Po sukcesie trasy koncertowej zespołu Dr Misio, udziale w szeregu najgłośniejszych filmów ostatniego czasu („Wesele", „Dom zły", „Drogówka", „Jesteś bogiem", „Chce się żyć"), odebraniu nagrody Złotego Orła („Drogówka"), Arkadiusz Jakubik wraz z zespołem wraca na deski teatru, by dać upust nagromadzonym emocjom.
Arkadiusz Jakubik zaprezentuje dynamiczny monolog, próbę uchwycenia szaleństwa artysty, który staje się bożkiem tłumów.
W sztuce Michała Siegoczyńskiego łatwo o skojarzenia z tragicznymi postaciami sceny rocka. Rozterki ludzi pełnych sprzeczności, niebywale zdolnych ale nieprzystosowanych do życia, uwielbianych przez rzesze fanów i jednocześnie zmagających się z piekłem samotności. Artystów w zawrotnym tempie wynoszonych na piedestały i gwałtownie z nich strącanych, czasem nieświadomie na własne życzenie, czasem świadomie skaczących „na bombę" w wieczność!
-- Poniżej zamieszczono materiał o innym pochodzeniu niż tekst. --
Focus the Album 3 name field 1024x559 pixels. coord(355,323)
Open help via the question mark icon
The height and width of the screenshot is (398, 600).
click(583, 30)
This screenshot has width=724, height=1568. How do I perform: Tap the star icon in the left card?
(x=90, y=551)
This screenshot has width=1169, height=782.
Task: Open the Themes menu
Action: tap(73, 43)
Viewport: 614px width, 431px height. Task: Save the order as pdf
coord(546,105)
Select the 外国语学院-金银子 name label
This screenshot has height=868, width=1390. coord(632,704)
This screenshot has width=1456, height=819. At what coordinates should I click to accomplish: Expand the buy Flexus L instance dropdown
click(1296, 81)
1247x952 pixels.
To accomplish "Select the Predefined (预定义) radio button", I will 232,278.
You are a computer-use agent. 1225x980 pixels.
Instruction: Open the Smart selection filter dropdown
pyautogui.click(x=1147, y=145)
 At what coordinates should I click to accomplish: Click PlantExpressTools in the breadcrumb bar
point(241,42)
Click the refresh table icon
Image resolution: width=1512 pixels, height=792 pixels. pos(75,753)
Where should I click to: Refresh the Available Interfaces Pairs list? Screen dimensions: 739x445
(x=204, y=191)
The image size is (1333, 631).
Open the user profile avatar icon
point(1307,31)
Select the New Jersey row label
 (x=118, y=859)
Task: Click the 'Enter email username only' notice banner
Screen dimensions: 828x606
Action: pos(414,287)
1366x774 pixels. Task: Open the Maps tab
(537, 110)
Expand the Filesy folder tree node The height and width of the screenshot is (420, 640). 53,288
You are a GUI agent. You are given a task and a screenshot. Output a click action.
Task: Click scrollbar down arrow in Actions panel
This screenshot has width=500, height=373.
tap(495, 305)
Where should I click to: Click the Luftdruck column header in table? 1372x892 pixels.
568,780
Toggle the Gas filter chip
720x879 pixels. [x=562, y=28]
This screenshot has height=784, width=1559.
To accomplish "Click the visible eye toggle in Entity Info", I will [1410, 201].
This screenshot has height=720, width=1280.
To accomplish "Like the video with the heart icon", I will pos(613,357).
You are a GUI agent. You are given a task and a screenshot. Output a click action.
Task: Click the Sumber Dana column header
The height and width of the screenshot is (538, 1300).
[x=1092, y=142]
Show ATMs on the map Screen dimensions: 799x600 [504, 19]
Spektakl obrazuje jednocześnie w krzywym zwierciadle naszą scenę rockową, będącą miejscami kalką zachodnich schematów popkulturowych.
„JA to ja" – mówi Arek Jakubik – „JA to inicjały mojego nazwiska i imienia. JA to mój ostatni lot, potrzeba, żeby zostać rockowym wokalistą. Założyłem zespół, nazywa się Doktor Misio, gramy konkretnego, ostrego rocka, bez przebaczenia, śpiewamy teksty Krzysztofa Vargi i Marcina Świetlickiego. Michał Siegoczyński włożył tam trochę mnie, trochę siebie, podlał to „Tequilą" Krzysztofa Vargi. Wyszedł z tego totalnie chory strumień świadomości faceta, któremu wydaje się, że jest reinkarnacją Che Guevary, Jezusa, Lorda Vadera. Boska ikona popkultury. Z ust i uszu wylewa mu się chaos, rockendrolowy śmietnik. JA to schizofreniczny wywiad, to religia o nazwie sex, drugs & rock'n'roll, to narkotyczna suita z samplami, cytatami klasyki rocka i muzyką na żywo w wykonaniu zespołu Dr Misio".